In this study, we found that quantitative IFN-γ results significantly improved risk stratification of smear-negative pulmonary and extrapulmonary tuberculosis suspects when added to objective clinical and demographic risk factors. However, this benefit in prediction became attenuated when clinician suspicion was taken into account. These findings indicate that IFN-γ levels obtained from QFT-G, at either the manufacturer-recommended cut point or as a quantitative measure, are unlikely to influence clinical management of active tuberculosis suspects attending highly experienced tuberculosis centers in low-incidence settings.
Risk prediction has long been used in the cardiovascular (26
) and cancer (28
) literature to improve precision of diagnoses and inform decisions about treatment. Published literature to date assessing IGRA performance has been limited to considerations of sensitivity, specificity, and predictive value, although these measures alone do not describe the predictive accuracy of these assays or the extent to which they improve on readily available clinical information (29
). In the absence of an established risk prediction model for AFB smear-negative tuberculosis, we used the DSA routine (24
) to identify the optimal prediction model. This state-of-the-art procedure considers nonlinear terms and all possible interactions between predictors. Simultaneously, DSA avoids model overfitting through repeated cross validation. The models generated in this study demonstrate moderate to good discrimination, similar to the Framingham Risk Score for prediction of mortality from coronary heart disease (27
Previous studies examining quantitative QFT-G results have shown improved sensitivity when using cut points lower than those suggested by the manufacturer (14
). However, cut points selected from AUC analysis are influenced by disease prevalence in the population being studied, give equal weight to false-positive and false-negative test results, and may misclassify individuals whose test result falls near the selected cut points (33
). Our analyses incorporated IFN-γ levels as a continuous measure, reported diagnostic benefit in light of conventional risk factors, and used novel reclassification methods that allow QFT-G results to be considered in the context of standard clinical decision making. Our overall conclusions weigh the net reclassification results more heavily than improvements in discrimination represented by increases in AUC. Although broadly used as a summary measure of test performance, the area under the receiver-operator characteristic curve (AUC) does not focus on actual risk probabilities and their relation to clinical decision making, and is thus limited in its clinical relevance and use for evaluating risk prediction models (29
The changes in predicted risk of active tuberculosis following consideration of quantitative IFN-γ results were not uniform. Among intermediate and high-risk patients who eventually ruled out for active tuberculosis, the addition of quantitative IFN-γ results led to clinically significant decreases in risk probabilities whether or not clinical suspicion was also included in the prediction model. These findings support previous work emphasizing a high negative predictive value for QFT-G (11
). However, approximately one-quarter of low-risk suspects who were eventually ruled out for tuberculosis were inappropriately reclassified as intermediate risk after consideration of quantitative IFN-γ results. The possibility that quantitative IFN-γ results have increased clinical utility in intermediate and high-risk tuberculosis suspects warrants further study.
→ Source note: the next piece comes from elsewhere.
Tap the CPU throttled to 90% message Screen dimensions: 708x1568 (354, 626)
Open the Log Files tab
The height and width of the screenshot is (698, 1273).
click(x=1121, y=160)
Our study has several limitations. First, net reclassification index results depend heavily on both the base prediction model and choice of risk categories. We recognize that addition of IFN-γ to suboptimal base models could produce large improvements in both discrimination and risk reclassification. We used novel methods to optimize our prediction models, and their performance compares well with other well-accepted risk-prediction models (27
). In addition, our risk cut points were prespecified, and sensitivity analyses of alternate cut points did not modify our findings. Second, clinician suspicion, as used in our expanded clinical model, could have been influenced in some cases by QFT-G results. This is unlikely to have materially affected our analysis as 85% of all QFT-G results were not available at the time of clinical evaluation and quantitative IFN-γ results are not reported by the SFDPH laboratory. The dramatic improvement in model performance with the addition of clinician suspicion, however, indicates that crucial information is obtained in the workup process beyond our measured covariates. Prospective studies should attempt to better define these factors. Third, the test characteristics of QFT-G In-Tube (QFT-G-IT), the most recent generation of this assay, may differ from QFT-G as used in this study. Lastly, our analysis is most relevant to tuberculosis referral centers with experienced clinicians operating in low-incidence settings.
In conclusion, quantitative IFN-γ results obtained from QFT-G improved clinical evaluation of tuberculosis suspects compared with objective criteria. But in our highly experienced tuberculosis control clinic, subjective assessment of risk by clinicians performed even better. Further studies are needed to examine whether quantitative IGRA results have benefit beyond routine clinician evaluation in other settings.